#### EXCERPTED DATA ####

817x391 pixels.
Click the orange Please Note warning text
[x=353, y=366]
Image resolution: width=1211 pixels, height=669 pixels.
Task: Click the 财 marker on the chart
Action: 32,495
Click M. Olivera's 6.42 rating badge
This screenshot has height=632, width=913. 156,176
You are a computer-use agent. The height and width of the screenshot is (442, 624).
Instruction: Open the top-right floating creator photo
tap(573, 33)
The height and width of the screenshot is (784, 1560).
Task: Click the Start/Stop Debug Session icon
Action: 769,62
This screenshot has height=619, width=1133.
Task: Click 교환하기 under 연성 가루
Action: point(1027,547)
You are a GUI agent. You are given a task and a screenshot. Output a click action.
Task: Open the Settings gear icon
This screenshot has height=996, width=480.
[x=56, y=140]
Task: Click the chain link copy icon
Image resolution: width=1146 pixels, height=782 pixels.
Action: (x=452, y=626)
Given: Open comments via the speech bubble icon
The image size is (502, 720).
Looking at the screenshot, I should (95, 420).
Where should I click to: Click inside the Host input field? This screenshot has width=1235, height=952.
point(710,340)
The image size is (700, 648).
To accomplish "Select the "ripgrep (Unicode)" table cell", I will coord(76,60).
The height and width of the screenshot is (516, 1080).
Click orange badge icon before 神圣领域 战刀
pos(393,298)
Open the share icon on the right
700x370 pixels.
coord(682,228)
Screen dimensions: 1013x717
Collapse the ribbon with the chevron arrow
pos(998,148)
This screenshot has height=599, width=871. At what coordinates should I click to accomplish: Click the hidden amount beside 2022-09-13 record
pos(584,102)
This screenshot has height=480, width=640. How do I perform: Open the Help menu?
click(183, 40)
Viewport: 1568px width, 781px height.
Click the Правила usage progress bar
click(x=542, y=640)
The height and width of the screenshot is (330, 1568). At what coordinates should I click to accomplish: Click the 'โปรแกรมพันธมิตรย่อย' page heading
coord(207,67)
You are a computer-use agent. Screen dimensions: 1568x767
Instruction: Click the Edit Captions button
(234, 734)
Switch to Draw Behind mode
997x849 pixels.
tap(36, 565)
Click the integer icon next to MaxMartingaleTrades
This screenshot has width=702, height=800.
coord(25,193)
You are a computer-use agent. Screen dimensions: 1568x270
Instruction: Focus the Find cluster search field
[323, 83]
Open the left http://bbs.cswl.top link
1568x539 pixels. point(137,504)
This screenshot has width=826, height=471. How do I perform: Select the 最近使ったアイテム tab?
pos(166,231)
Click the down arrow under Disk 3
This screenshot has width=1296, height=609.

####

● **ASSIGNMENT**:
Without omitting anything, output the data verbatim.

● **ANSWER SPACE**:
817x391 pixels.
Click the orange Please Note warning text
[x=353, y=366]
Image resolution: width=1211 pixels, height=669 pixels.
Task: Click the 财 marker on the chart
Action: 32,495
Click M. Olivera's 6.42 rating badge
This screenshot has height=632, width=913. 156,176
You are a computer-use agent. The height and width of the screenshot is (442, 624).
Instruction: Open the top-right floating creator photo
tap(573, 33)
The height and width of the screenshot is (784, 1560).
Task: Click the Start/Stop Debug Session icon
Action: 769,62
This screenshot has height=619, width=1133.
Task: Click 교환하기 under 연성 가루
Action: point(1027,547)
You are a GUI agent. You are given a task and a screenshot. Output a click action.
Task: Open the Settings gear icon
This screenshot has height=996, width=480.
[x=56, y=140]
Task: Click the chain link copy icon
Image resolution: width=1146 pixels, height=782 pixels.
Action: (x=452, y=626)
Given: Open comments via the speech bubble icon
The image size is (502, 720).
Looking at the screenshot, I should (95, 420).
Where should I click to: Click inside the Host input field? This screenshot has width=1235, height=952.
point(710,340)
The image size is (700, 648).
To accomplish "Select the "ripgrep (Unicode)" table cell", I will coord(76,60).
The height and width of the screenshot is (516, 1080).
Click orange badge icon before 神圣领域 战刀
pos(393,298)
Open the share icon on the right
700x370 pixels.
coord(682,228)
Screen dimensions: 1013x717
Collapse the ribbon with the chevron arrow
pos(998,148)
This screenshot has height=599, width=871. At what coordinates should I click to accomplish: Click the hidden amount beside 2022-09-13 record
pos(584,102)
This screenshot has height=480, width=640. How do I perform: Open the Help menu?
click(183, 40)
Viewport: 1568px width, 781px height.
Click the Правила usage progress bar
click(x=542, y=640)
The height and width of the screenshot is (330, 1568). At what coordinates should I click to accomplish: Click the 'โปรแกรมพันธมิตรย่อย' page heading
coord(207,67)
You are a computer-use agent. Screen dimensions: 1568x767
Instruction: Click the Edit Captions button
(234, 734)
Switch to Draw Behind mode
997x849 pixels.
tap(36, 565)
Click the integer icon next to MaxMartingaleTrades
This screenshot has width=702, height=800.
coord(25,193)
You are a computer-use agent. Screen dimensions: 1568x270
Instruction: Focus the Find cluster search field
[323, 83]
Open the left http://bbs.cswl.top link
1568x539 pixels. point(137,504)
This screenshot has width=826, height=471. How do I perform: Select the 最近使ったアイテム tab?
pos(166,231)
Click the down arrow under Disk 3
This screenshot has width=1296, height=609.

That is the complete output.